**RECORDS FOR PROCESSING**
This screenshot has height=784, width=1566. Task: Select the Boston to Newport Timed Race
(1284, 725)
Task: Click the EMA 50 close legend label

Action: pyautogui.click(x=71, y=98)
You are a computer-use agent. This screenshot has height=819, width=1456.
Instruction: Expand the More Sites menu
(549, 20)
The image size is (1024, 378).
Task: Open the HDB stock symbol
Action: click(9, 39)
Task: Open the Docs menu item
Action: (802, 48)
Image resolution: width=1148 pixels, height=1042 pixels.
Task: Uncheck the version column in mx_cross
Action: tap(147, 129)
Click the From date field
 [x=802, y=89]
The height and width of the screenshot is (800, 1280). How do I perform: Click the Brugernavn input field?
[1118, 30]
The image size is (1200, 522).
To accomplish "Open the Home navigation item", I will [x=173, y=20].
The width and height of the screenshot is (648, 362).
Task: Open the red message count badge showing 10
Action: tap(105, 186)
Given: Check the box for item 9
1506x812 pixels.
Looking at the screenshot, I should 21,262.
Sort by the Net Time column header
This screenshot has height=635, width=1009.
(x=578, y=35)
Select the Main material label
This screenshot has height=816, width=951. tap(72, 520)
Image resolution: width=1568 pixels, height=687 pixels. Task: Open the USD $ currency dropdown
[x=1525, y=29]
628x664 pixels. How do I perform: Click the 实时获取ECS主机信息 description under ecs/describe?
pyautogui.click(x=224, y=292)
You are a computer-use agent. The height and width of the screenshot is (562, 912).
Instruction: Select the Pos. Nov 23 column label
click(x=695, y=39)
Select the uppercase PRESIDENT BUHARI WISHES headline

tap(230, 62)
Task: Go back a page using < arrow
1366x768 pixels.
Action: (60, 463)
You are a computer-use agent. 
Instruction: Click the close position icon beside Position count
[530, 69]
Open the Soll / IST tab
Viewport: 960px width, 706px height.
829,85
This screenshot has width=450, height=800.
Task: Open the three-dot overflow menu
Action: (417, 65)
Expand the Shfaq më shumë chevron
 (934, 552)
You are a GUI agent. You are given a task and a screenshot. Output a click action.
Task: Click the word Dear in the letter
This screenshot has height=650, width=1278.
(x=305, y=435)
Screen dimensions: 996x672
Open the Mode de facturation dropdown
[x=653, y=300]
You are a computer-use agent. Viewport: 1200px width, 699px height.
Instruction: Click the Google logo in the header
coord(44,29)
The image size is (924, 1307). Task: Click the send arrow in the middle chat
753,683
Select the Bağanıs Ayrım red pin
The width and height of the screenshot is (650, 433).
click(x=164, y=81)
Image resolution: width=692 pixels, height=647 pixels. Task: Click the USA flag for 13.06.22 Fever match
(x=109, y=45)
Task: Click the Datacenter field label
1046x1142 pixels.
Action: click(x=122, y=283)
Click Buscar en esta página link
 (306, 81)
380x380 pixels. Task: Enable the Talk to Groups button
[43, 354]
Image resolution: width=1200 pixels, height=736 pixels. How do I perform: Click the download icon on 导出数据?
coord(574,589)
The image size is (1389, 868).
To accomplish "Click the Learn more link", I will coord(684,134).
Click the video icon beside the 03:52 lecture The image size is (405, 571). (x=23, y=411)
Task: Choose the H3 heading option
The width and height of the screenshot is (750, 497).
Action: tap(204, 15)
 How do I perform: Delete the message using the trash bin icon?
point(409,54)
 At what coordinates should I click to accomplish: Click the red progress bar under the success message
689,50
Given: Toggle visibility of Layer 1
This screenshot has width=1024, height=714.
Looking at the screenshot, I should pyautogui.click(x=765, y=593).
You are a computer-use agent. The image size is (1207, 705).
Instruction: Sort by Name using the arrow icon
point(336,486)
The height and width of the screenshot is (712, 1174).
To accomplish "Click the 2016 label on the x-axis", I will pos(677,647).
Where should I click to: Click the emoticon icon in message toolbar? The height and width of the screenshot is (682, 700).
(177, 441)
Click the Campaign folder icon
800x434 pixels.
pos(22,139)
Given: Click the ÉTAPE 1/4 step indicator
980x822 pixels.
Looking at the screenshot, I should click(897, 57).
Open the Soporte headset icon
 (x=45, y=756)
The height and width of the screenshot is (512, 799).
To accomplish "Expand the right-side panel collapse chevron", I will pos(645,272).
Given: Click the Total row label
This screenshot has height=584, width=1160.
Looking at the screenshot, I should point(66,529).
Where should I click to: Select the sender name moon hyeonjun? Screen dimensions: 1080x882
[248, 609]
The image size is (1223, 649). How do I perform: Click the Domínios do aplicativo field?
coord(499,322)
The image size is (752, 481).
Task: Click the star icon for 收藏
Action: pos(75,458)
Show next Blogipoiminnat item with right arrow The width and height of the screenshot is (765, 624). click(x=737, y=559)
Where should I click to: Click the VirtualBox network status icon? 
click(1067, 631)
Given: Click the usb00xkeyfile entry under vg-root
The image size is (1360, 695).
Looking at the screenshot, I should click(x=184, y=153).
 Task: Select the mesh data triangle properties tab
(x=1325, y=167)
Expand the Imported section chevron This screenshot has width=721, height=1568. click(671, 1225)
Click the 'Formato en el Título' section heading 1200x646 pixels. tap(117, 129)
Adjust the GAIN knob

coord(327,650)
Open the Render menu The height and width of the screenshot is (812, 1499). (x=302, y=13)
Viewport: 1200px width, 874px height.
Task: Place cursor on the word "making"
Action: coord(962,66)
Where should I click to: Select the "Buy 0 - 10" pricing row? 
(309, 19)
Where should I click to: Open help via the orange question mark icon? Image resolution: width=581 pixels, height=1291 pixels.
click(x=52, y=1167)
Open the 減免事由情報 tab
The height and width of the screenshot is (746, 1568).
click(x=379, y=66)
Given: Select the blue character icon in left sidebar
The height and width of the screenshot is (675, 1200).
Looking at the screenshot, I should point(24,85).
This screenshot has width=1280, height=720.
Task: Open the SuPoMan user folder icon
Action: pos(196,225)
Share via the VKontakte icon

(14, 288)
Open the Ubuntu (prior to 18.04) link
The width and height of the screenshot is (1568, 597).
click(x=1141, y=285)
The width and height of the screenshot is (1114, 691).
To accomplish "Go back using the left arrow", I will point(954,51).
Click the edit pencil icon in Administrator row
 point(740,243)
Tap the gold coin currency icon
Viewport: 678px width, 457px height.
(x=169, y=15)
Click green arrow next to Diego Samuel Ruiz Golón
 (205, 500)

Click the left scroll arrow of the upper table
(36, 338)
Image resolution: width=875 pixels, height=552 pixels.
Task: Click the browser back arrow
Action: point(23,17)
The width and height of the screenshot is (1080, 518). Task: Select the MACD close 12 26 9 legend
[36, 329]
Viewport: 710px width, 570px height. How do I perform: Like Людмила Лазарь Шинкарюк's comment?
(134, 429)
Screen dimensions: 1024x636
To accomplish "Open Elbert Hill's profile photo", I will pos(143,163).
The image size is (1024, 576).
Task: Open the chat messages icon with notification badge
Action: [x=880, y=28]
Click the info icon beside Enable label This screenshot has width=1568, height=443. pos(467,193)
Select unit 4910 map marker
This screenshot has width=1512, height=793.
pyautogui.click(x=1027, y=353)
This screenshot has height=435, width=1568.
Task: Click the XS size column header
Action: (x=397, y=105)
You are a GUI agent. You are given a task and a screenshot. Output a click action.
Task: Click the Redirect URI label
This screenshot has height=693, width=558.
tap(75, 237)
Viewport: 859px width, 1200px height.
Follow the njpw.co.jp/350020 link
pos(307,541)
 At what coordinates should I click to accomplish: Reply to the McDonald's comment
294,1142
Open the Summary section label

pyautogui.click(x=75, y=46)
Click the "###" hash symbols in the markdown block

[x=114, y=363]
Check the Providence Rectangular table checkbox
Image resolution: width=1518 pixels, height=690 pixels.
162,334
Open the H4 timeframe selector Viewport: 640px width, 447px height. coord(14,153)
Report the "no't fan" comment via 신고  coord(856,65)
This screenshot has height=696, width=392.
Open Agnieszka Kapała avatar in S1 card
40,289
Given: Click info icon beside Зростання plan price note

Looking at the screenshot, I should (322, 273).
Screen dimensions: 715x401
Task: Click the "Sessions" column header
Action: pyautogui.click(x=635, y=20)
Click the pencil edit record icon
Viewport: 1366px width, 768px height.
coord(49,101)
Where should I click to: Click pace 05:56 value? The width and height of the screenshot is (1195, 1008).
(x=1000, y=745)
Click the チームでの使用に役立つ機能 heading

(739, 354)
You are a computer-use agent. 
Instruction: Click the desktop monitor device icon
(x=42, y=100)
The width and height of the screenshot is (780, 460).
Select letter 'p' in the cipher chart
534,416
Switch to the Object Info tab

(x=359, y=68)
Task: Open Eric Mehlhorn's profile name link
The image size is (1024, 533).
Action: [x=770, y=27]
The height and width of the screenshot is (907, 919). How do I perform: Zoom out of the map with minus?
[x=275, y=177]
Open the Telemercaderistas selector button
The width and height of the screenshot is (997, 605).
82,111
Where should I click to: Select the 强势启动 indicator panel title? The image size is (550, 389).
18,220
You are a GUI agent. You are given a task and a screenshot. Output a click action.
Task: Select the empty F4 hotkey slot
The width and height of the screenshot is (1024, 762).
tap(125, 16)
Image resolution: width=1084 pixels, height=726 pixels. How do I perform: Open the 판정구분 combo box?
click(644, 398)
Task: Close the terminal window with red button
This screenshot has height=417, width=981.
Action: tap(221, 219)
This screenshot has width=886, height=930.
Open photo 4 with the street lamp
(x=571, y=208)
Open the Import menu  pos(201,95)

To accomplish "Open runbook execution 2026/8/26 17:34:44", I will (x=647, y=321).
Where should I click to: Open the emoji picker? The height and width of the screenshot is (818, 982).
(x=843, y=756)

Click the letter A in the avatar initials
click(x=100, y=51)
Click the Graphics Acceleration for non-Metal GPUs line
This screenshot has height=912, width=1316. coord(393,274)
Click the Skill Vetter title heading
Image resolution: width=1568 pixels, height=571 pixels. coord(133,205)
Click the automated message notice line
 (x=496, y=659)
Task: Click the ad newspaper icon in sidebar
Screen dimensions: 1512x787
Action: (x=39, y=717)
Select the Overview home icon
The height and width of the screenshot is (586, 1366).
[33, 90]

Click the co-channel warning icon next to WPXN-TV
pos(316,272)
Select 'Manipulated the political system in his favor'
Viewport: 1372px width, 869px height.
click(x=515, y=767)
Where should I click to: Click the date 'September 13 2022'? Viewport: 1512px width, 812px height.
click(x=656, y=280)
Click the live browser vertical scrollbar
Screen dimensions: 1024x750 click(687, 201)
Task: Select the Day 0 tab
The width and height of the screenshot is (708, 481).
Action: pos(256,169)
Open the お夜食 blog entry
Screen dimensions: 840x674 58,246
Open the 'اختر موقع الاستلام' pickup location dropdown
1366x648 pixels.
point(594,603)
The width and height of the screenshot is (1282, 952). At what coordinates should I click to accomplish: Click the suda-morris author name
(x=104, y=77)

**ABOUT THIS TASK**
All that is needed is the opening run of the data, given again exactly: please include every line from the first through the line with "The image size is (1200, 522).", both ends kept.

**RESPONSE FOR THIS EXERCISE**
This screenshot has height=784, width=1566. Task: Select the Boston to Newport Timed Race
(1284, 725)
Task: Click the EMA 50 close legend label

Action: pyautogui.click(x=71, y=98)
You are a computer-use agent. This screenshot has height=819, width=1456.
Instruction: Expand the More Sites menu
(549, 20)
The image size is (1024, 378).
Task: Open the HDB stock symbol
Action: click(9, 39)
Task: Open the Docs menu item
Action: (802, 48)
Image resolution: width=1148 pixels, height=1042 pixels.
Task: Uncheck the version column in mx_cross
Action: tap(147, 129)
Click the From date field
 [x=802, y=89]
The height and width of the screenshot is (800, 1280). How do I perform: Click the Brugernavn input field?
[1118, 30]
The image size is (1200, 522).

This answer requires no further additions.